AIM A: Copy from the records, beginning at the line that contains "RSS Feed (727, 486)" and stopping after the line that contains "公安备案号 33068102000679 (936, 756)", and leave the pictures out of your copy.

----- ARTICLE

= Bernardo Álvarez Herrera =

Venezuelan diplomat (1956–2016)

Bernardo Álvarez Herrera (18 August 1956 – 25 November 2016) was Venezuela's ambassador to the United States from 2003 to 2010 (with an interruption from mid-2008 to mid-2009, when Venezuela withdrew its ambassador) and deputy minister of foreign relations.

Born in Carora, Lara State, Álvarez Herrera held a degree in political science from the Universidad Central de Venezuela and a master's degree in development studies from the University of Sussex in England. Beginning in 1982, he served as a professor at the Universidad Central's School of Political and Administrative Studies. His other previous positions included; deputy minister of hydrocarbons (2000–03) and director-general of hydrocarbons (1999–2000) at the Ministry of Energy and Mines. From 1994 to 1999 he was a member of the Chamber of Deputies.

In September 2008, Herrera was expelled from the United States after Venezuelan President Hugo Chávez accused his American counterpart of conspiring to overthrow his regime and ordered him to leave the country. He was restored to his post after the Venezuelan and US governments agreed to re-establish diplomatic relations.

----------

AIM B: List every position that the article on Bernardo Álvarez Herrera says he held.

----- LISTED ENTRIES

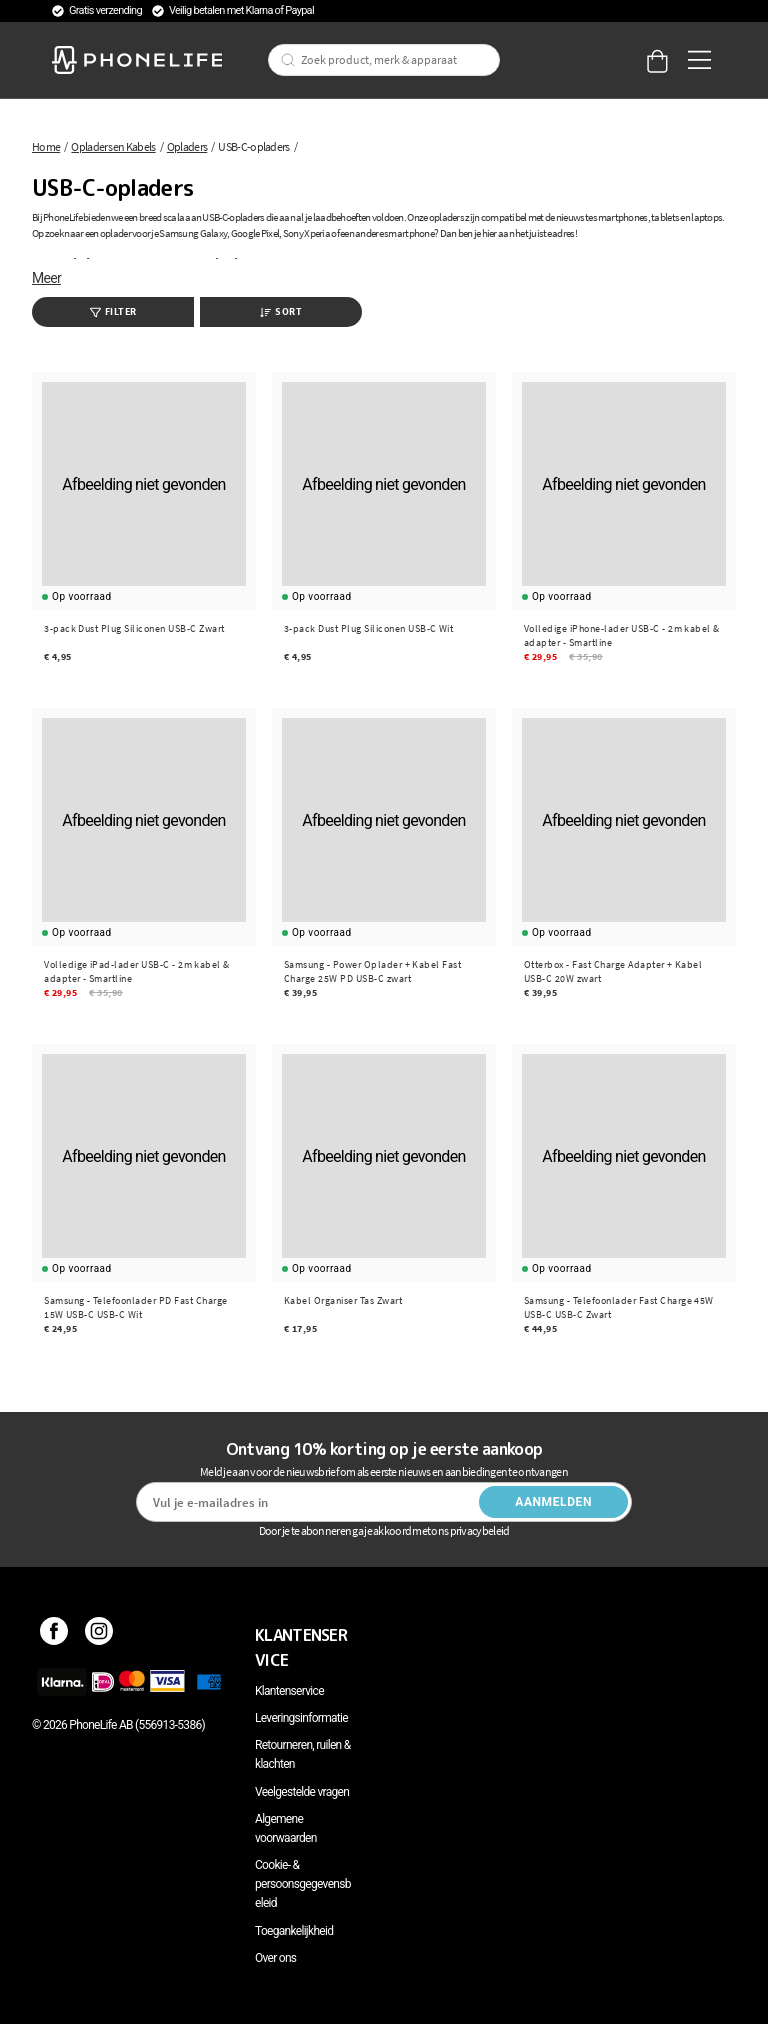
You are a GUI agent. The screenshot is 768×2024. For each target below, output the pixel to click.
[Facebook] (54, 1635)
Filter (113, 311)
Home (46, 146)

----------
----- LISTED ENTRIES

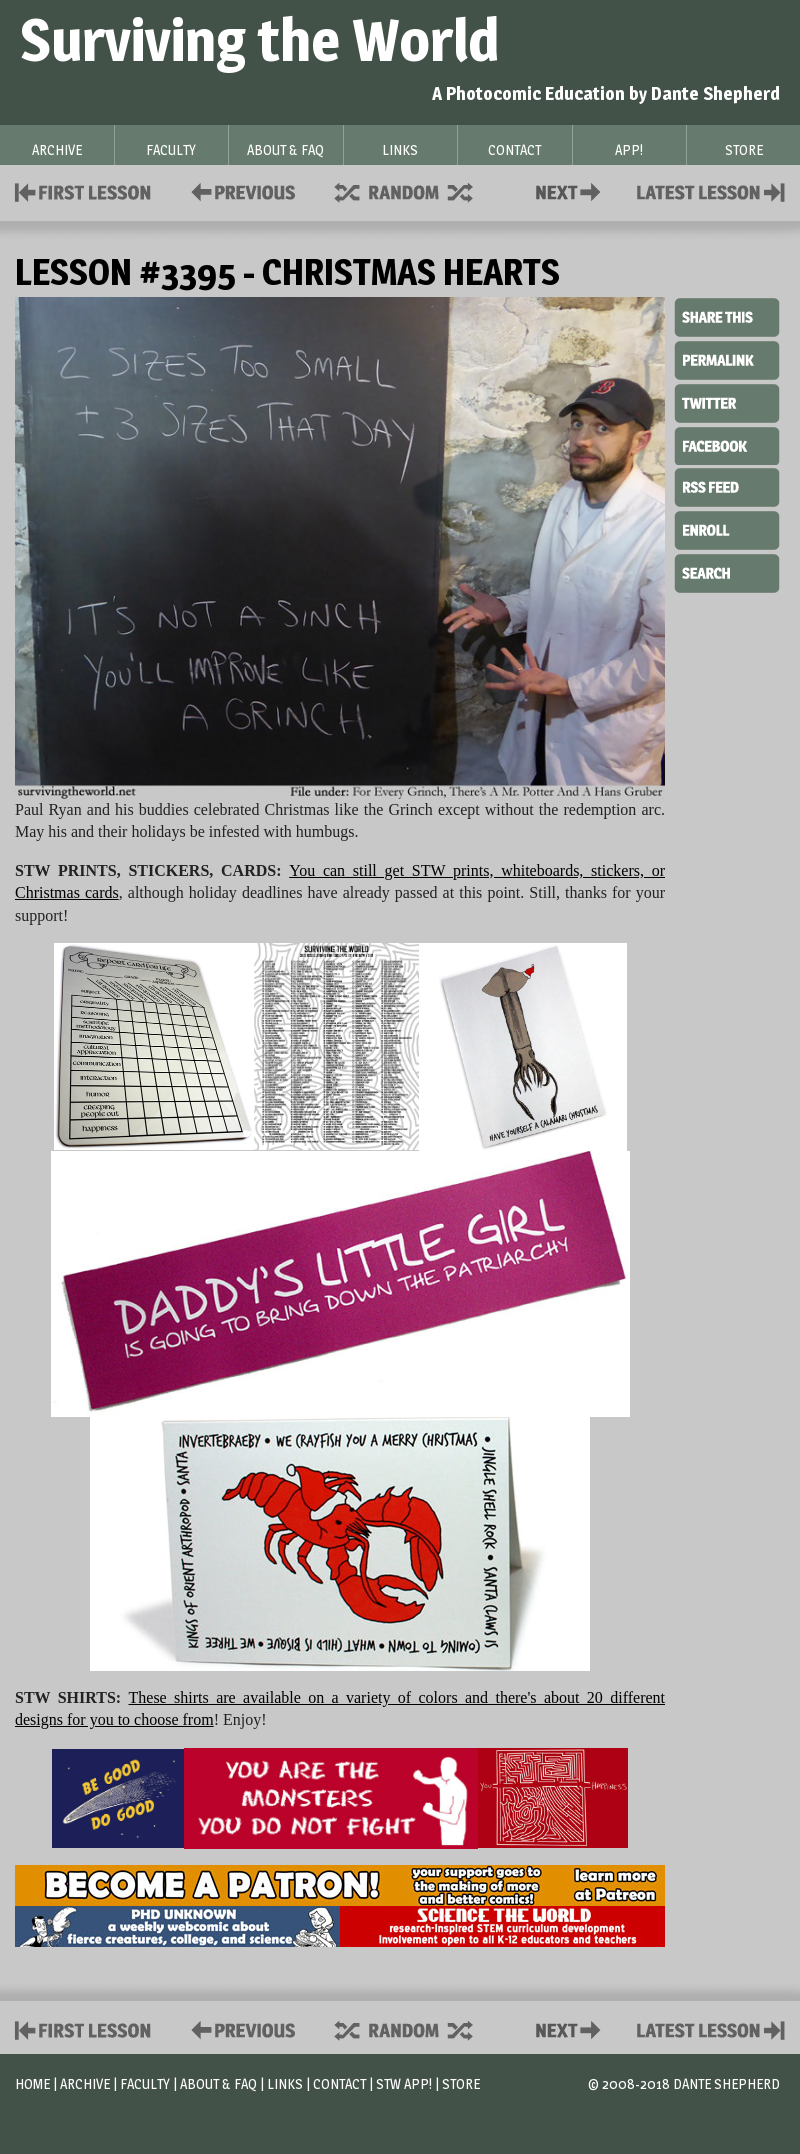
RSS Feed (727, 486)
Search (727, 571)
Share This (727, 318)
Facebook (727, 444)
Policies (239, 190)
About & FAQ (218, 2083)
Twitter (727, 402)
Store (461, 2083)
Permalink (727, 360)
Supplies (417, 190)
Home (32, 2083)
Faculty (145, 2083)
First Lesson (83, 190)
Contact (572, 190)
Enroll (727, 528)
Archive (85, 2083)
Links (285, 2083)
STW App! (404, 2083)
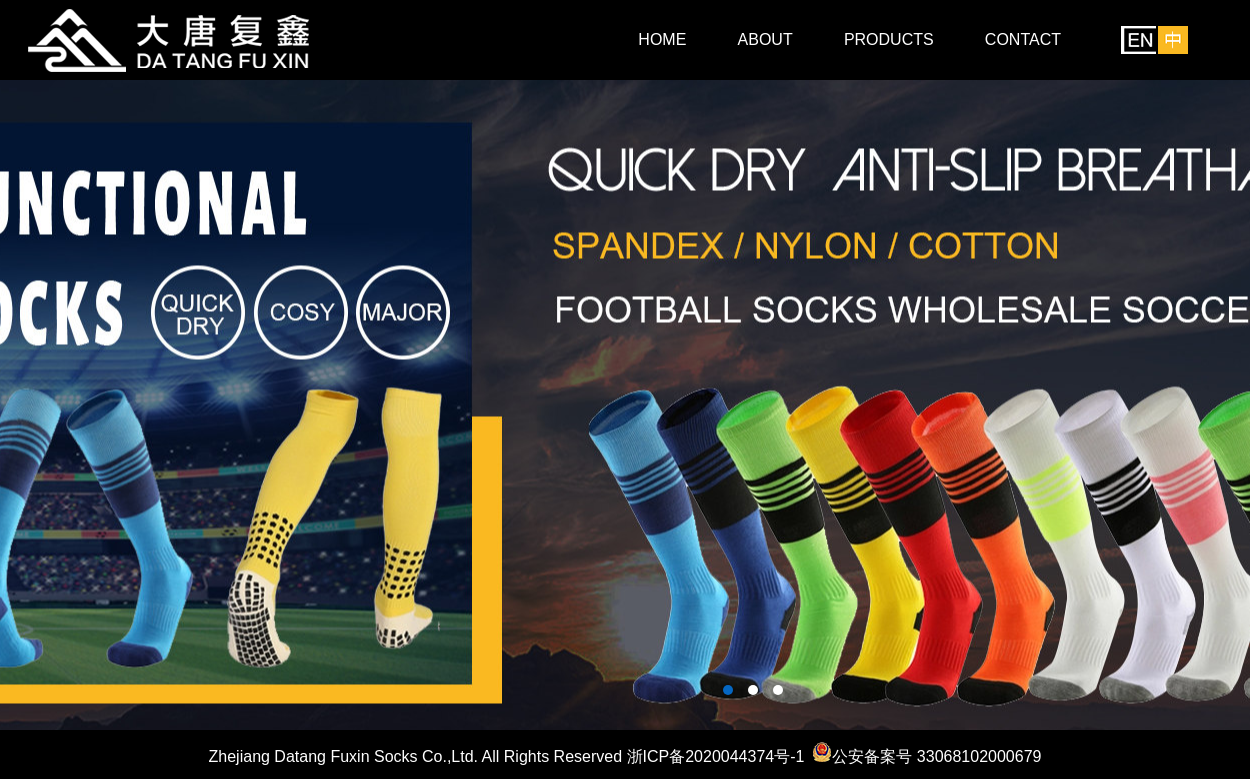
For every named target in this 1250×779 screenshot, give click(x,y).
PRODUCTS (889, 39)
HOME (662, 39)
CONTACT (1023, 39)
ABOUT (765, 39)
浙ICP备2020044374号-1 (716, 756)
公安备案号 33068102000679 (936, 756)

----------

WRITTEN SOLUTION A:
RSS Feed (727, 486)
Search (727, 571)
Share This (727, 318)
Facebook (727, 444)
Policies (239, 190)
About & FAQ (218, 2083)
Twitter (727, 402)
Store (461, 2083)
Permalink (727, 360)
Supplies (417, 190)
Home (32, 2083)
Faculty (145, 2083)
First Lesson (83, 190)
Contact (572, 190)
Enroll (727, 528)
Archive (85, 2083)
Links (285, 2083)
STW App! (404, 2083)
For every named target in this 1250×779 screenshot, give click(x,y).
PRODUCTS (889, 39)
HOME (662, 39)
CONTACT (1023, 39)
ABOUT (765, 39)
浙ICP备2020044374号-1 (716, 756)
公安备案号 33068102000679 (936, 756)

WRITTEN SOLUTION B:
- Venezuela's ambassador to the United States (2003–2010, with an interruption from mid-2008 to mid-2009)
- Deputy minister of foreign relations
- Professor at the Universidad Central's School of Political and Administrative Studies (beginning in 1982)
- Deputy minister of hydrocarbons at the Ministry of Energy and Mines (2000–03)
- Director-general of hydrocarbons at the Ministry of Energy and Mines (1999–2000)
- Member of the Chamber of Deputies (1994–1999)